14 mai 1914
Avec ses arcades Belle-époque, la Société Générale semble une banque sérieuse. Et pourtant, ce 14 mai 1914, un vent de panique s’empare des clients. Une rumeur se répand dans la ville selon laquelle la banque aurait suspendu ses paiements. Chacun se précipite au guichet pour récupérer ses avoirs. A la fin de la journée, tous les clients sont remboursés mais la confiance est rompue et, pour le personnel de la banque, l’incompréhension est totale. Face à l’agitation inhabituelle dans la rue Porte de Paris, le commissaire de police a jugé bon d’appeler la préfecture qui, elle-même, a contacté Paris. Le soir même, l’affaire est entendue. Que s’est-il passé ?

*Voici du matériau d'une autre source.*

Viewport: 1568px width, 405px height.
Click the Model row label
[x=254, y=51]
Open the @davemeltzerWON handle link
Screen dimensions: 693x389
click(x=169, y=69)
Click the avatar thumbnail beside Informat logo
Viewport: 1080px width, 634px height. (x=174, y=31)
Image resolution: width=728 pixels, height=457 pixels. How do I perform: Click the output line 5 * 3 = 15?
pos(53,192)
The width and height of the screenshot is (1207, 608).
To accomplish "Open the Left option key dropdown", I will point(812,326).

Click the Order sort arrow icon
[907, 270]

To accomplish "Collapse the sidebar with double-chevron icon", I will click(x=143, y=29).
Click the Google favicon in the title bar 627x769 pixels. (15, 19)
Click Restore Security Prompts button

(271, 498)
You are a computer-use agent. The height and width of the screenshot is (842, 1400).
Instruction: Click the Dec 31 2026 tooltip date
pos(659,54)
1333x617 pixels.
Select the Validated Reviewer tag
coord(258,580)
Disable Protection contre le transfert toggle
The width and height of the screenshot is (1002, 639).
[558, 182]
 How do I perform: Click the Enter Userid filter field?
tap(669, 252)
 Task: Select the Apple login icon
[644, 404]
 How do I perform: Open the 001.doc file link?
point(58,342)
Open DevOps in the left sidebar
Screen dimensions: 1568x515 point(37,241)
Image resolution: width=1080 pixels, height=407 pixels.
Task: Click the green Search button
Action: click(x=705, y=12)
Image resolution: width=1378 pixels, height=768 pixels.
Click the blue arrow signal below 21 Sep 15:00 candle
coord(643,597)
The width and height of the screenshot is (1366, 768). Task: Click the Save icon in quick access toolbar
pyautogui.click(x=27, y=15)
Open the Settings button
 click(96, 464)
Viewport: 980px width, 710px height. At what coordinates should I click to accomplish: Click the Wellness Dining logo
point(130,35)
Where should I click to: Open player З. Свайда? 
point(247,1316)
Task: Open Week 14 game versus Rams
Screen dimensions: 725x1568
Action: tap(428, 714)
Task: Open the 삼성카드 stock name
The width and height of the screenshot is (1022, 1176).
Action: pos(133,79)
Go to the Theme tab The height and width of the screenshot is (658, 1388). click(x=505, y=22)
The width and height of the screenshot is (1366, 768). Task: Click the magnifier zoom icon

Au tournant du siècle, le marché financier français est marqué par la profusion de titres étrangers. turcs, égyptiens, russes ou encore sud-américains. Certains de ses titres s’avèrent parfois fantaisistes, voire frauduleux, et nombre de petites banques privées en font les frais. Parallèlement, la presse financière se laisse facilement acheter et les grandes banques n’hésitent pas à communiquer de fausses informations sur la concurrence.
C’est ainsi qu’au printemps 1914, les articles se succèdent dans plusieurs journaux, ébranlant la confiance des clients de la Société générale. Le 5 mai 1914, « L’Indépendant » titre « Un Titanic financier va sombrer ». Un autre journal s’alarme, écrivant en première page « la Société Générale à l’agonie ». Reprenant l’information, d’autres éditions comme « France-Univers » ou « Le cri d’alarme » largement diffusés en province annoncent la faillite de la banque parisienne. C’est notamment la chute des titres de la Brazil Railway, emis par la Société Générale, qui met le feu aux poudres. Société de construction et d'exploitation des chemins de fer et des ports sud-américains, la Brazil Railway s’avère particulièrement fragilisée.
La campagne de presse est si virulente qu'elle déclenche un mouvement de retraits des dépôts notamment à Rennes, Brest, Poitiers et Thouars.
Depuis son siège parisien, la Société Générale demande elle-même au ministre des Finances, René Renoult, qu’une enquête soit diligentée pour prouver sa bonne santé financière. On découvrira alors que la Deutche Bank avait fomenté cette rumeur pour fragiliser sa rivale française.
Trois mois avant le déclenchement de la Première guerre mondiale, la bataille avait déjà commencé dans le monde secret de la finance.